(Stored data entries)
#####

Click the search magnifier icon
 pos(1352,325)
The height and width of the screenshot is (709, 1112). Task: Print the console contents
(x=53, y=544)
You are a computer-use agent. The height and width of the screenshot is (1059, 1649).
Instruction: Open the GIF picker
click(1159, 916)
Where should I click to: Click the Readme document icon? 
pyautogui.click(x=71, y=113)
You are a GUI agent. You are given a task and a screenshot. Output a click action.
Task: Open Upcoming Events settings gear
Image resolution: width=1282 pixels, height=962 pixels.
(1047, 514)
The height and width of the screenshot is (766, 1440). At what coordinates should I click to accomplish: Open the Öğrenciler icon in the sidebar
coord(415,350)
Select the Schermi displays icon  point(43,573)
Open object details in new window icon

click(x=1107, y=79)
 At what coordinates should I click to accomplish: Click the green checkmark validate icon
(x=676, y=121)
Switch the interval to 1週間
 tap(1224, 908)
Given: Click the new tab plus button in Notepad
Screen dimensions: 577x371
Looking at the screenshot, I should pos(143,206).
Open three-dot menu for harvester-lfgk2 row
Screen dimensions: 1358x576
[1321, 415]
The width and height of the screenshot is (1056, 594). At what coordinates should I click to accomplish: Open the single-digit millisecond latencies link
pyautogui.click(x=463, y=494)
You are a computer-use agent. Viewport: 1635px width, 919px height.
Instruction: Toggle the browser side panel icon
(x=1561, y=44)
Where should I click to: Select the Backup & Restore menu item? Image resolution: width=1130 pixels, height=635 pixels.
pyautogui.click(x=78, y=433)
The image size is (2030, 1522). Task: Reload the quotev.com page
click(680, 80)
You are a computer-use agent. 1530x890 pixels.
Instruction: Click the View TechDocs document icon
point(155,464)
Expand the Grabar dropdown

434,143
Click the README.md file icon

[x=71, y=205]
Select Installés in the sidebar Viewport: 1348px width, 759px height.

#####

■ **Problem details**: Where a line in the records above includes the string "computer", show it.

■ **Answer to the exercise**:
You are a computer-use agent. The height and width of the screenshot is (1059, 1649).
You are a computer-use agent. Viewport: 1635px width, 919px height.
You are a computer-use agent. 1530x890 pixels.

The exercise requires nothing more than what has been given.